Gib den Text zum Vergütungsabzug bei Teilnahme an einem rechtmäßigen Streik vollständig und wortgetreu aus.

_Lesetext_
--*--
Entscheidungsstichwort (Thema)

Streik. Tarifauslegung. Vergütung. Zur Höhe des Vergütungsabzugs bei Teilnahme an einem rechtmäßigen Streik. Höhe des Vergütungsabzugs bei Teilnahme an einem rechtmäßigen Streik

 

Leitsatz (redaktionell)

1. §

5

Abs.

3

MTV

Nr.

1a

enthält eine Regelung mit generellem Charakter, die in §

5

Abs.

3

lit. b

MTV

Nr.

1a

auch die Teilnahme an einem rechtmäßigen Streik erfasst.

2. Für den Fall der Teilnahme an einem rechtmäßigen Streik beträgt der Gehaltsabzug 1/30 der monatlichen Vergütung pro Kalendertag.

 

Normenkette

BGB § 611; MTV Cockpit (LCAG) Nr. 1a § 5; BGB § 611 Abs. 1

 

Verfahrensgang

ArbG Frankfurt am Main (Entscheidung vom 31.08.2011; Aktenzeichen 14 Ca 400/11)
--*--
[Gesammelte Dateneinträge]

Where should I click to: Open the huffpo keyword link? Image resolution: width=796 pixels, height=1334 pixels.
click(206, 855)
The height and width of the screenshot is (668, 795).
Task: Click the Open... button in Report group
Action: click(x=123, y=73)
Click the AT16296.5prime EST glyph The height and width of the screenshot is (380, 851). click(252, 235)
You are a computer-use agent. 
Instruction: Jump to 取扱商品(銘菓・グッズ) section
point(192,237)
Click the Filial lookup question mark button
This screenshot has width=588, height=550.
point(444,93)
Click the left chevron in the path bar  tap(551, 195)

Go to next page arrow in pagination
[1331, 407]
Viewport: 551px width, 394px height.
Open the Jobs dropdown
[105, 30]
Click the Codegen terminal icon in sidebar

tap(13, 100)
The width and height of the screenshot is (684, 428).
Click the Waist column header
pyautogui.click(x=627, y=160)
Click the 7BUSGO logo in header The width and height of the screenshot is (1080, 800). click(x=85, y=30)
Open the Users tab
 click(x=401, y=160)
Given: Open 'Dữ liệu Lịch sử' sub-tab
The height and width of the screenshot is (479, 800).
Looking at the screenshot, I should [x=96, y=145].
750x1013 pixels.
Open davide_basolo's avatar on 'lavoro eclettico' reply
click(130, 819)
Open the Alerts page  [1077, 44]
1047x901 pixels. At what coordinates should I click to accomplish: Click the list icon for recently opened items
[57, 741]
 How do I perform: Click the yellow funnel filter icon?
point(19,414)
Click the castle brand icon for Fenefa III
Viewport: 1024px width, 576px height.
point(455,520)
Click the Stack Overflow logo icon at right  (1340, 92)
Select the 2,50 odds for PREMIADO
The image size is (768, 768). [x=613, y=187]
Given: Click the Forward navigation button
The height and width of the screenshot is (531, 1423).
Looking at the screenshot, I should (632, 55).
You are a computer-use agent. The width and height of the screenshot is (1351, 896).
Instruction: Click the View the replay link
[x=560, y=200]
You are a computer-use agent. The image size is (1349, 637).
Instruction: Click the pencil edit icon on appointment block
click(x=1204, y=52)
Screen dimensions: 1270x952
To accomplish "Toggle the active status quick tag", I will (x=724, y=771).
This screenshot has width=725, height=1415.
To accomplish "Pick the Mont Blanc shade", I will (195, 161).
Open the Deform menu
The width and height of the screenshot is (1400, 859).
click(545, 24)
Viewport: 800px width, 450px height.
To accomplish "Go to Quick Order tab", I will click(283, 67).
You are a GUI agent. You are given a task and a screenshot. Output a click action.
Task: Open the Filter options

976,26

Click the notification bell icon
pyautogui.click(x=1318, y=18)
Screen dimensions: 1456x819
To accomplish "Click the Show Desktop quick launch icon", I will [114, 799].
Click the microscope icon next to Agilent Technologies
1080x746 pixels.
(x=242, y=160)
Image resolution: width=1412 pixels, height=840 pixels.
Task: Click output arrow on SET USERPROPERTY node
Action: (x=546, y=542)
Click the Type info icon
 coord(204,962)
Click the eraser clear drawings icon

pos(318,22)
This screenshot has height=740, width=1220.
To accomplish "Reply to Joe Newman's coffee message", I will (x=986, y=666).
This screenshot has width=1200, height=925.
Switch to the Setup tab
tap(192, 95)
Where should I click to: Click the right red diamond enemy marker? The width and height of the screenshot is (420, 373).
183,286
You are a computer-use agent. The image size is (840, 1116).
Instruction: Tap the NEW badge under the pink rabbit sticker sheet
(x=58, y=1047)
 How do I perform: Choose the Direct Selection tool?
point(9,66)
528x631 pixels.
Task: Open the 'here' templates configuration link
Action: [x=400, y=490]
--*--
_Lösung_
Entscheidungsstichwort (Thema)

Streik. Tarifauslegung. Vergütung. Zur Höhe des Vergütungsabzugs bei Teilnahme an einem rechtmäßigen Streik. Höhe des Vergütungsabzugs bei Teilnahme an einem rechtmäßigen Streik

 

Leitsatz (redaktionell)

1. §

5

Abs.

3

MTV

Nr.

1a

enthält eine Regelung mit generellem Charakter, die in §

5

Abs.

3

lit. b

MTV

Nr.

1a

auch die Teilnahme an einem rechtmäßigen Streik erfasst.

2. Für den Fall der Teilnahme an einem rechtmäßigen Streik beträgt der Gehaltsabzug 1/30 der monatlichen Vergütung pro Kalendertag.

 

Normenkette

BGB § 611; MTV Cockpit (LCAG) Nr. 1a § 5; BGB § 611 Abs. 1

 

Verfahrensgang

ArbG Frankfurt am Main (Entscheidung vom 31.08.2011; Aktenzeichen 14 Ca 400/11)